Regenerative medicine offers unique options for the treatment of a variety of diseases, including arthritis and chronic joint pain. But what exactly are the cells used in this kind of medicine, and what is regenerative therapy?
What is Regenerative Therapy?
What Cells Does Regenerative Medicine Use?
The human body is made up of a variety of different kinds of cells, each of which has different characteristics and a unique purpose. Skin cells, nerve cells, blood cells, and fat cells are just a few of the kinds of pieces that make up the human body.
Cells used by regenerative medicine are undifferentiated cells that can become other kinds of cells. These are like blank slates, able to take on the characteristics of cells around them, giving the body a way to heal itself.

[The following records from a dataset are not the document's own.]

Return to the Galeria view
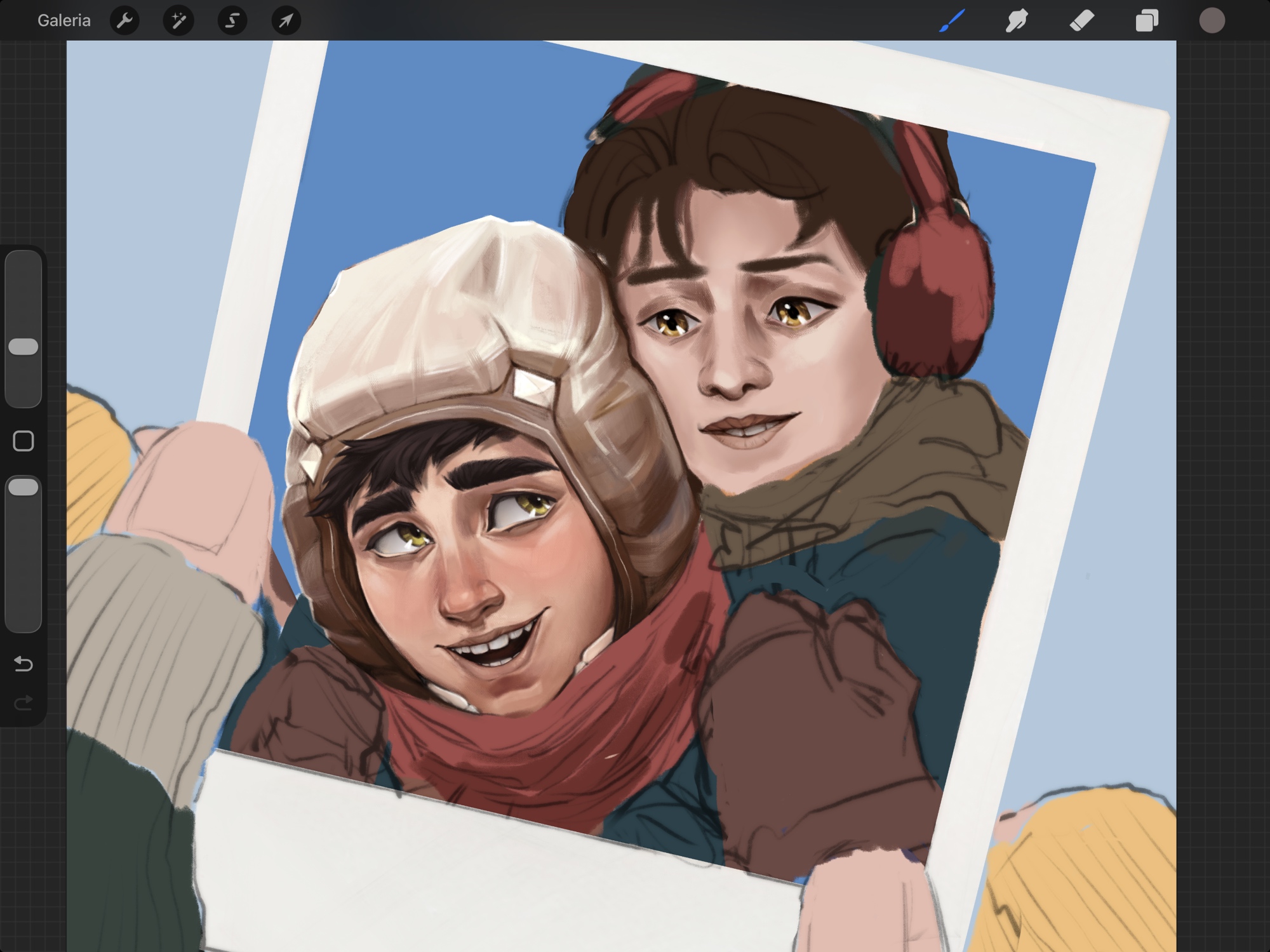Image resolution: width=1270 pixels, height=952 pixels. 64,21
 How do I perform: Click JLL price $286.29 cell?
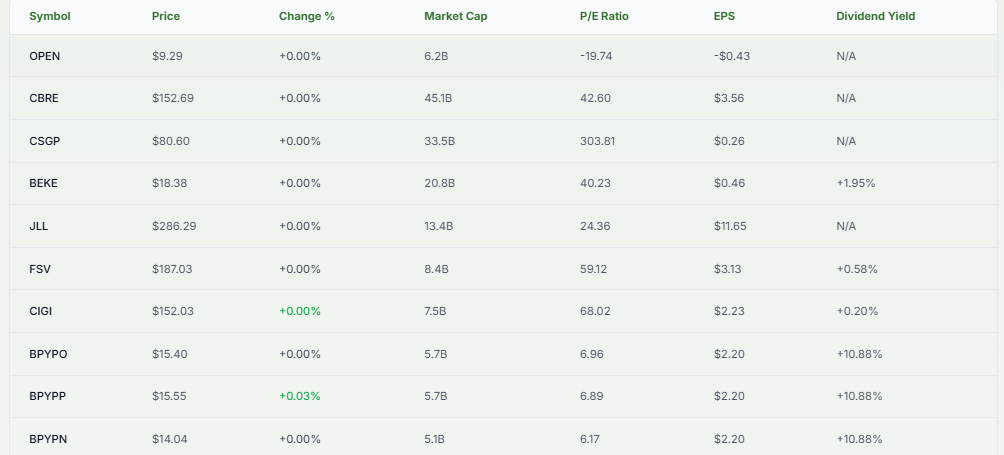pyautogui.click(x=174, y=226)
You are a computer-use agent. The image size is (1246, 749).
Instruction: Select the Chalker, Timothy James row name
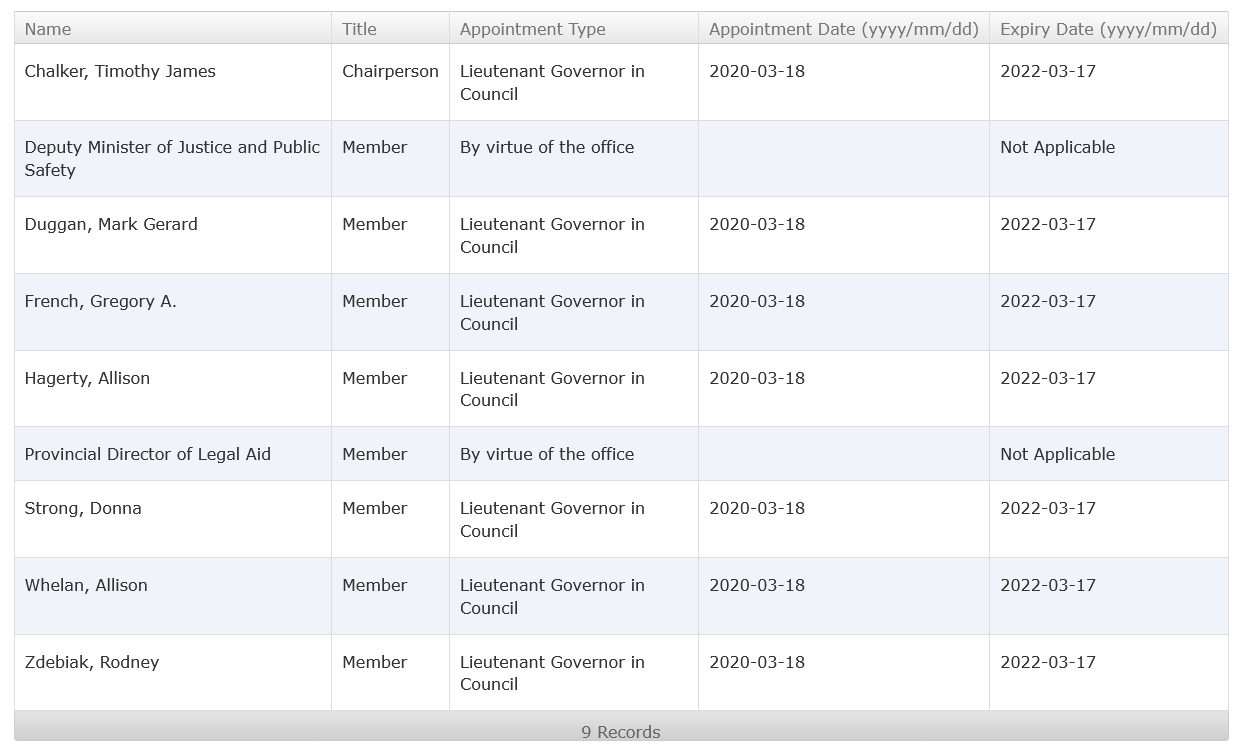tap(120, 71)
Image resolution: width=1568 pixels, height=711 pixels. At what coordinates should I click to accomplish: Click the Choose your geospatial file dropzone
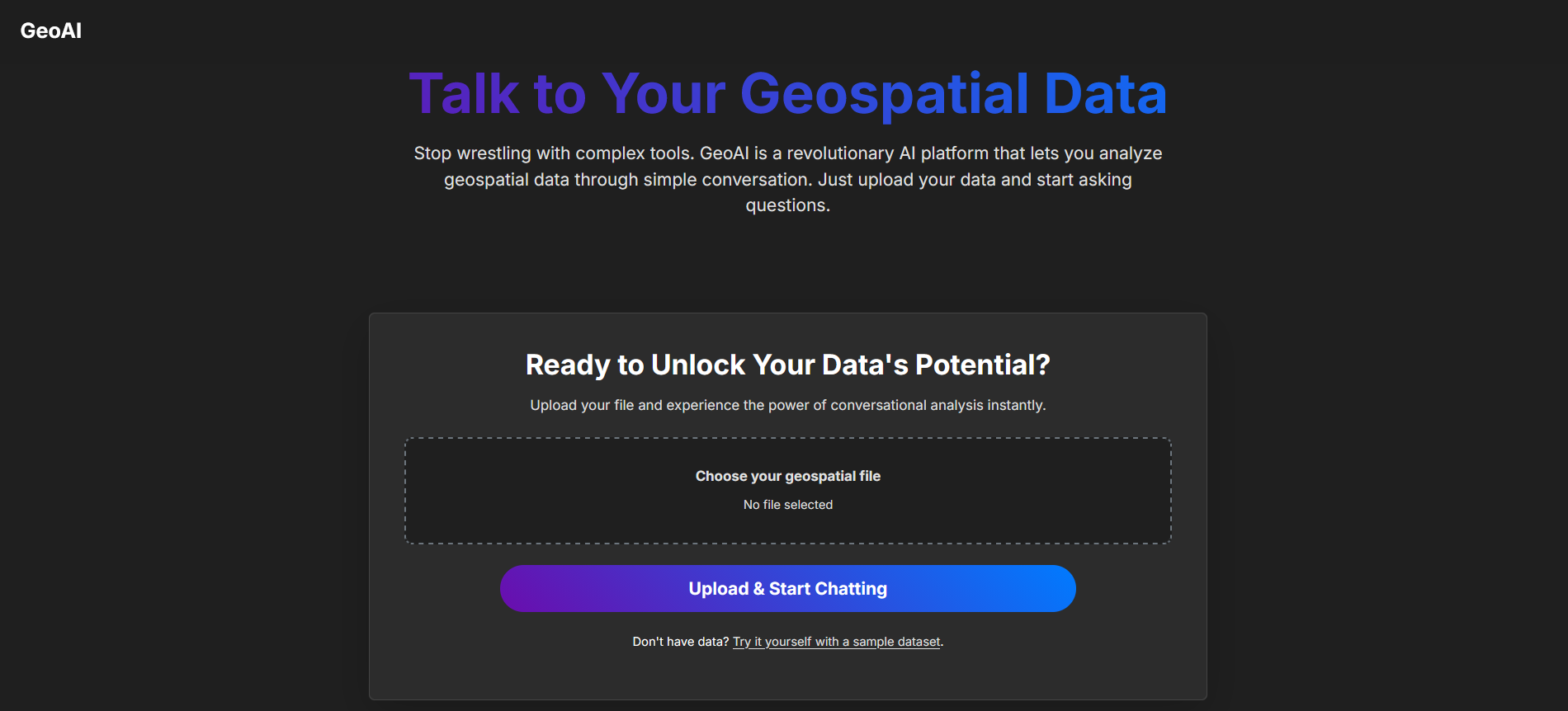pos(786,490)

One benefit of regenerative therapy is that the cells are able to be easily taken from your body and replace themselves.
What Are Some Uses for Regenerative Medicine?
Since the discovery and isolation of the first cells needed for regenerative therapy, medical scientists have been working hard to come up with medical applications. With their medical use still in early stages, we’re likely to discover hundreds of potential uses.
Most current treatments use these specific types of cell to replace and repair damaged tissue. For example, leukemia treatments are currently utilizing the regenerative attributes of specific bone marrow cells.
Another more recent use has been regenerative therapy for arthritis, injury-related pain, and other forms of chronic pain in joints like the knees or elbows.
How Does Regenerative Therapy Work?
This brings us to our original question: What is regenerative therapy?
Regenerative therapy is the relocation of these cells to damaged or arthritic joints. By relocating these, we’re able to treat damaged cartilage and eliminate pain.
Joints get poor circulation compared to other parts of the body, making it difficult for your preexisting regenerative cells to reach those areas on their own. At Dynamic Health & Pain Management, our doctors extract the specific manner of cells needed from your body and inject them into the joints that are experiencing pain. There, they repair and replace damaged cartilage, and in many cases, build the cartilage back up. After one to three weeks the pain will be significantly decreased.
Check out our recent infographic for more information on how regenerative therapy works.
Advantages of Regenerative Therapy
An innovative new treatment option, regenerative therapy has several key advantages over other joint pain treatments like surgery, cortisone, and hyaluronic acid:
- It is non-surgical
- It is entirely natural
- Recovery is less than seven days
- Treatment lasts one to two years
- Less risk for complications compared to surgery.
One of regenerative therapy’s most significant innovations is its unique ability to restore cartilage in the treated joint.